There was collective groan from the teachers in the building, and shouts of joy from the students. Calling the entire student body to the auditorium usually amounted to a recipe for disaster; students fought, played loud music and danced in ways that would make your grandmother faint. They generally ignored anyone speaking to them over the sound system.

My seventh period class quickly dispersed into the madness once they got to the auditorium. Teachers stood meekly to the side, observing the spectacle. Ortiz—a short, well-dressed man with a Danny Zuko penchant for hair gel—grinned in the center of the basketball court, beaming at the students tromping on the bleachers.

“Sit down, sit down,” he commanded. A few students took their seats.

“I have big news,” he continued. “Today, we got the results of the 2010 FCAT, and our school grade for the 2010-2011 school year.”

Miami Edison Senior High School has a predominantly Haitian-American student body, and was named an F or a D school each year from 1998 until 2009. This was October of 2011, and administration, teachers, and students were awaiting the results of the 2010 Florida Comprehensive Assessment Test (FCAT), which was the largest indicator of our school grade.

Hearing the seriousness in Ortiz’s voice, more students took their seats, looking at him with trepid curiosity.

“We haven’t always been respected,” he said. “Miami Edison has had its fair share of doubters. Today, we show all of them that we defy gravity,” a reference to our school’s motto, taken from the musical Wicked. It was the closest any of my students had come to Broadway.

All of the students were seated now, hanging onto Ortiz’s next words. “For the first time in over ten years,” Ortiz continued, his voice shaking, “Miami Edison is a C school!”

The auditorium erupted in cheers. Students were hugging, teaching were crying, and the auditorium overflowed with the only collective feeling of accomplishment the school had seen in over a decade.

Ortiz didn’t stop there. He made it clear that this was only a mid-point in Edison’s eventual comeback as the most closely watched turn-around school in Florida. And he was right. The students, receiving positive feedback in an academic setting for one of the few times in many of their lives, were bolstered to do even better.

Angel Norris, inspired by the new school grade, created the I.M.A.G.E. program (Inspiration and Motivation Achieving Goals at Edison), which sent students from Edison to tutor local middle-school students in Edison’s feeder pattern. Cierra Howard started the Wonder Women program, an after-school support group designed to discuss women’s issues. And teachers suddenly had something to which they could boldly refer in class: “Get your head up and get it together, we don’t want to be an F again, right?”

The next year, Miami Edison was named an A school.

School grades can motivate students and teachers alike to achieve. And the grading system in New York City does just that: promote progress.
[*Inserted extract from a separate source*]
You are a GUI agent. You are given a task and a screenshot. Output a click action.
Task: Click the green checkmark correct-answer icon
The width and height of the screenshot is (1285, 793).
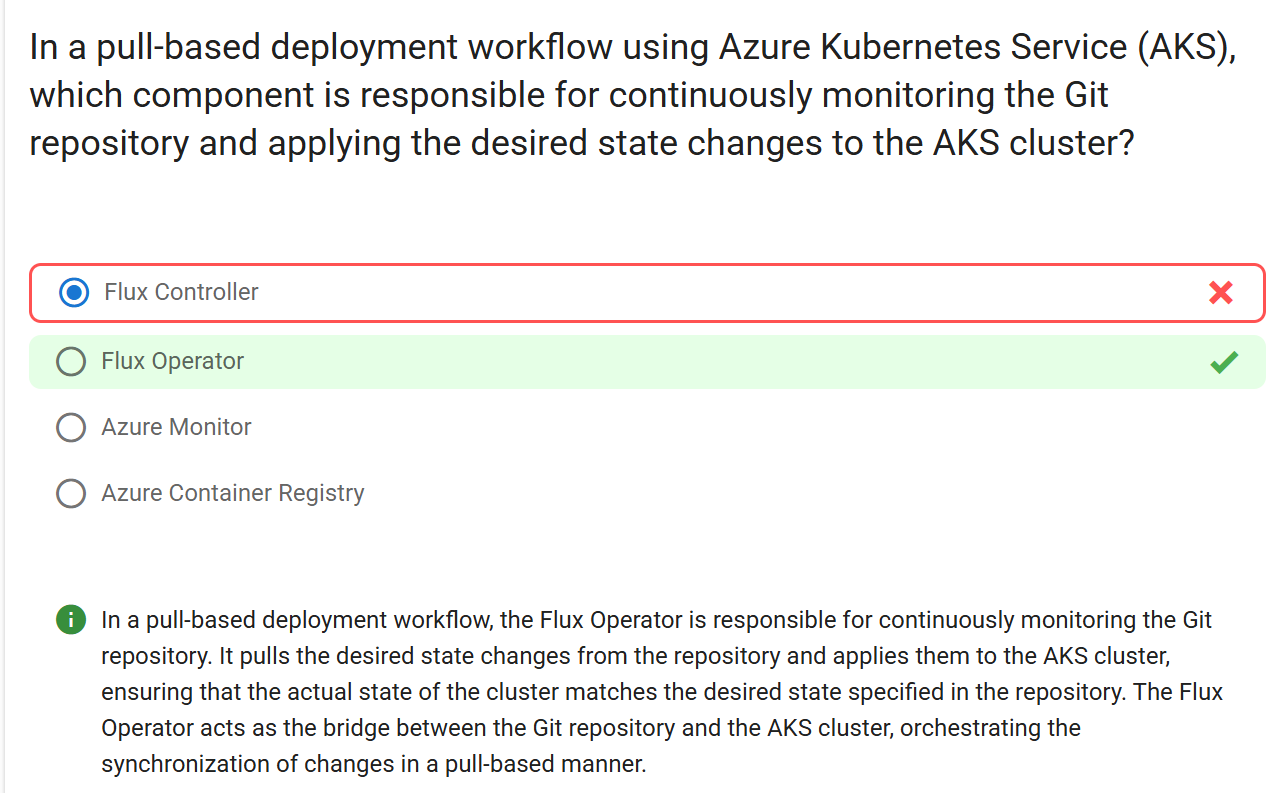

The grading system, which is broken down by student progress (60%), student performance (25%), and school environment (15%), is a universally understood method to understand a school’s ability to achieve and grow.

The New York Times agrees that although it may not be perfect, the grading system has allowed low-performing schools to more accurately determine where their challenges lie. Data show that over the last two years, nearly 80 percent of the lowest-performing schools improved their ratings after receiving help in the areas in which they were weak.

Student achievement should be the most closely observed metric, and student progress should be happening at every level. Some critics may argue that well-performing schools that simply maintain their performance are penalized, as 60% of the grade is dependent on student progress. But why shouldn’t well-performing schools push their students to do even better? That’s what happened at Edison. We got to a C, and that C pushed us to an A. The next year, we were determined to stay on top by ensuring our students were receiving an even more exemplary and rigorous education—slipping wasn’t an option.

Sure, student progress and performance can be measured in more ways than one. It would certainly benefit the DeBlasio administration to consider how elementary and middle schools, especially, can measure social skills like empathy, teamwork, and curiosity. But skills in mathematics, science, and—most importantly—literacy, must not be thrown out with the grading system.

If teachers and students are so afraid of failing, maybe they should try defying gravity.